Yes, the suspects will get away and victims just might feel ignored. But don’t they already feel ignored?
It “raises obvious problems,” Ald. Brian Hopkins told “Fox News Chicago.“ “In the time it would take to do that (contacting a supervisor), the person you’re supposed to be chasing is actually long gone. The point would be moot then.”
Moot. Ah. Moot.
Moot is the perfect word for what Chicago’s political class wants now. Moot is a lawyer’s word, and many politicians are lawyers. It means “to be deprived of practical significance; made abstract or purely academic.”
It’s so much easier on political leaders if confrontations between police and criminals become merely abstract or purely academic. Because then there won’t be any protests.
Naturally, moot law enforcement might become harder on victims. But victims must realize that in most Democratic-run cities, they really have little, if any, political utility.
Chicago Democrats didn’t reelect Cook County State’s Attorney Kim Foxx because she was about getting tough on crime. She’s the opposite, one of those new social justice warrior prosecutors cropping up in major cities. Lightfoot endorsed Foxx, as did many other Democrats.
And Cook County judges allow violent offenders awaiting trial out on electronic home monitoring, with some shooting or killing others even as they await their court dates.
Illinois also has recently put into law a measure to phase out cash bail altogether. Won’t that be fun?
Lightfoot’s plan on foot chases is a good start, but it doesn’t go nearly far enough if the goal is to eliminate troublesome conflict between criminals and police. That’s where my plan comes in.
If police with guns are a problem, let’s be logical and disarm the police. Just take their guns away and give them whistles they can blow, like the London bobbies of Victorian England who weren’t armed (except with clubs).
They’d blow their whistles at criminals and wait for Sherlock Holmes to arrive. We can call them Chicago Bobbies or Lori’s Lightfeet, just as long as it doesn’t sound threatening.
“They could run around with their big nice bobbie hats and whistles and nightsticks,” said a guy who lives in Lincoln Park.
Stop. No! No nightsticks. No way.
You never know what could happen with a nightstick. Someone could get hurt. Naturally, it would go viral on video. The angry defund the police protests would follow.
Wouldn’t it be much simpler for the civilian authority (politicians) to have police who don’t make arrests and prosecutors who don’t prosecute and judges who let violent criminals just hang out at home with an ankle bracelet? This is compassion.
The victims might not like it, but get real, do victims count anymore?
A friend of mine just sent me an email on how he imagines the new limited foot chase policy might work out, what it would be like when a cop confronted a robber.
“Say, Mr. Robber, before you descend the stairs from this CTA platform, could you please stop right here and chill? I have to ask permission to chase you. Yes, for now you can keep the two purses …

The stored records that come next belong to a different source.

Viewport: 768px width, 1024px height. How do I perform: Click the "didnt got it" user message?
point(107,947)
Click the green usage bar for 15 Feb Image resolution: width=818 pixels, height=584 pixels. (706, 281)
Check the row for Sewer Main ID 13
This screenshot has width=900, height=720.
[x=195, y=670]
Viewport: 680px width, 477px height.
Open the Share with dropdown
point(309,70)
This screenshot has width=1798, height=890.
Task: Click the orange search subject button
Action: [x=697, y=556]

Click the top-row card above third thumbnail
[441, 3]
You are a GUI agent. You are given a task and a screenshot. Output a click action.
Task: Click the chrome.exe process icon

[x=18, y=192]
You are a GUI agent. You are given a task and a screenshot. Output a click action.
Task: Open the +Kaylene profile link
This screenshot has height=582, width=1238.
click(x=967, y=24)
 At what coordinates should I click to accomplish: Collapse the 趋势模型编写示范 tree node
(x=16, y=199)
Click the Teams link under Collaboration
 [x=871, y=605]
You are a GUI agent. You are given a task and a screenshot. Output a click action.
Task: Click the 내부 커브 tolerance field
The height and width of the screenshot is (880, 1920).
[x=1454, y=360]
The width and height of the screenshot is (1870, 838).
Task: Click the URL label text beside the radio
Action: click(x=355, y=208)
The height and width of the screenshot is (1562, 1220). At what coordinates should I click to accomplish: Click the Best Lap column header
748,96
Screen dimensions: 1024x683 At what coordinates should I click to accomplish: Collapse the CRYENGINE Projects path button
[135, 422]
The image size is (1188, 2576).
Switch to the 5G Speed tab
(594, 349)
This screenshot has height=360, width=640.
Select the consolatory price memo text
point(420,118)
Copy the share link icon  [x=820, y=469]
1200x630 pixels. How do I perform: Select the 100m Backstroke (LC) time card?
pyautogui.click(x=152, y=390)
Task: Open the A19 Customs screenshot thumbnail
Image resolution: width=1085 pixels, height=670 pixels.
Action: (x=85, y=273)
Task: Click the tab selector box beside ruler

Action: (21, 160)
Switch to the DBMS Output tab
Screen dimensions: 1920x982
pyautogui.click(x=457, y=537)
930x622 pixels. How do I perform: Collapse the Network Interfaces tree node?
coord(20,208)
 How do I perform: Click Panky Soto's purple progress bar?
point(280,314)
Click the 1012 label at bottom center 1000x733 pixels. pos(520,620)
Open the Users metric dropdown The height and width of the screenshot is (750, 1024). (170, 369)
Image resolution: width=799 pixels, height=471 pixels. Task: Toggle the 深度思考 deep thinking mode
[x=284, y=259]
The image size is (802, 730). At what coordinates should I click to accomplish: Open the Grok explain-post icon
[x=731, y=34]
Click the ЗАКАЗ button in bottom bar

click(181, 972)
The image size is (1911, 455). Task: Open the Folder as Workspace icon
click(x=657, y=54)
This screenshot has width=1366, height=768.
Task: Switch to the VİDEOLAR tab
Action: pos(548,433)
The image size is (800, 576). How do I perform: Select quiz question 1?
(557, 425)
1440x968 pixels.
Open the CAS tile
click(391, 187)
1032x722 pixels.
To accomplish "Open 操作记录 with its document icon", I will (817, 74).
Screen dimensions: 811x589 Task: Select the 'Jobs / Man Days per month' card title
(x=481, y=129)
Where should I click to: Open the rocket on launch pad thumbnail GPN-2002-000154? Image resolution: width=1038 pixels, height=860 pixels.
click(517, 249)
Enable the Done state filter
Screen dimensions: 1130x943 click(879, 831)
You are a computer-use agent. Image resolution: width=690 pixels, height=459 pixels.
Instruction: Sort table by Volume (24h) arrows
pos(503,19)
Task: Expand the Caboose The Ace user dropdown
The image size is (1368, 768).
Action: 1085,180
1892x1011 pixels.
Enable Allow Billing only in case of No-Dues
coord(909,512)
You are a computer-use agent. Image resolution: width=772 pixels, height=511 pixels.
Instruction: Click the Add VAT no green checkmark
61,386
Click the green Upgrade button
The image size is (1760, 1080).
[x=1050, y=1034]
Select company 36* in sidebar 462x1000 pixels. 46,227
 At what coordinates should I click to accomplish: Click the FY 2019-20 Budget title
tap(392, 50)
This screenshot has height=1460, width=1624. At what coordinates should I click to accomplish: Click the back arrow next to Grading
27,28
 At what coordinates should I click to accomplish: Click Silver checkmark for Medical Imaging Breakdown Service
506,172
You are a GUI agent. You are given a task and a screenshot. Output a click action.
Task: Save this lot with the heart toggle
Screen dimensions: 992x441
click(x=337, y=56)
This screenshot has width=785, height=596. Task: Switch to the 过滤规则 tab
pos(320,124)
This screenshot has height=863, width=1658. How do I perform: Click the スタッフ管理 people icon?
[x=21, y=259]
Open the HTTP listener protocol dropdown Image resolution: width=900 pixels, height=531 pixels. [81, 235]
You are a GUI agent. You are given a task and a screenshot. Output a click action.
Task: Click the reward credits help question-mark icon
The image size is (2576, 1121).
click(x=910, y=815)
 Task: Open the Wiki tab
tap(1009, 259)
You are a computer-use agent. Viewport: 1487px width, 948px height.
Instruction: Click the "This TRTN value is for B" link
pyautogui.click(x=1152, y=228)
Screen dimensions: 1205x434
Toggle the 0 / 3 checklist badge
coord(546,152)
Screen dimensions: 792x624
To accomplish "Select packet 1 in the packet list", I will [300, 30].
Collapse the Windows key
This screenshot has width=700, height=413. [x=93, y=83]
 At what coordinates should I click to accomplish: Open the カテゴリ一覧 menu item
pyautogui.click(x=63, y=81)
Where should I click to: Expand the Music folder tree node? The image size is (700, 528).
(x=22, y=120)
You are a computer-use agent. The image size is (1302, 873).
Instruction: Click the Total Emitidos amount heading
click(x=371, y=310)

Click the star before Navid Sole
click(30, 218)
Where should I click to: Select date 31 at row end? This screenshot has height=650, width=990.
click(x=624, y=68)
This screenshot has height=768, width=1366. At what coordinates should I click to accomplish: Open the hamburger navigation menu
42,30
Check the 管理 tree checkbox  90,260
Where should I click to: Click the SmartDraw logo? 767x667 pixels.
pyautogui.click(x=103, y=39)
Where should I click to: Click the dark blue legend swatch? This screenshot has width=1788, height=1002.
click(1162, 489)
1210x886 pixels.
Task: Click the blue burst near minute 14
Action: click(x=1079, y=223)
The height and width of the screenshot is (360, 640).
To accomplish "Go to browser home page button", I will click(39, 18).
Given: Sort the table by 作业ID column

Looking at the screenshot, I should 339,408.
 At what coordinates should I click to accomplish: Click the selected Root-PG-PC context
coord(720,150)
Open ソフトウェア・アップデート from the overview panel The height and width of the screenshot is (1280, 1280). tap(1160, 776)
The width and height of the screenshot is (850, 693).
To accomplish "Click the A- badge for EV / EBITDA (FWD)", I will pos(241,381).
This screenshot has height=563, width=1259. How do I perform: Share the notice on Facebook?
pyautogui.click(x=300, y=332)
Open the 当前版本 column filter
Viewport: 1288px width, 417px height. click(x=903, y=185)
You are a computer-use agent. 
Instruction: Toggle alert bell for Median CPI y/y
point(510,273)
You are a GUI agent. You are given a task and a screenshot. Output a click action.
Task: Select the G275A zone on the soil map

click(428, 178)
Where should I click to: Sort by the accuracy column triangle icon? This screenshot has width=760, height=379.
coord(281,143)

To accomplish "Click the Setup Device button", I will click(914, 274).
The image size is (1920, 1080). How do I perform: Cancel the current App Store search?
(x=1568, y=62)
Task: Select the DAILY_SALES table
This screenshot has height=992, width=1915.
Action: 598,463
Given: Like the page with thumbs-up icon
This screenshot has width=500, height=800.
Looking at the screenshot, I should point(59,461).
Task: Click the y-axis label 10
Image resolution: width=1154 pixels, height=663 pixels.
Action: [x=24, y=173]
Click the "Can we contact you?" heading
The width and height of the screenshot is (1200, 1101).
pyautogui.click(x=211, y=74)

“I know, I know, this is taking a while. Yes, I did call the watch commander to ask if I can chase you. But she’s busy deciding whether it’s OK for my colleagues to pursue three carjackers on Wabash. Then she has to consult the use-of-force protocols to see if two beat cops on Halsted should tackle an armed mugger who beat an old lady, or just wave their white flag of surrender ….
“Sure, have a seat. This will take a while. … Why yes, I do remember you heaving that water bottle at my skull when we faced off at the Columbus statue. Wonder where the mayor buried it. Do you mind if I check my email while we wait?
“No, I didn’t bring snacks for you.
“Whoa, the shift commander wants to know if you fired any shots. I’m telling her you waved what appeared to be a bowie knife at those high school girls, but maybe it was a flute or a chromed buggy whip. I don’t want to jump to any conclusions about your intentions.
“This might go faster if you could fire a shot or two. Here. Take my Glock.”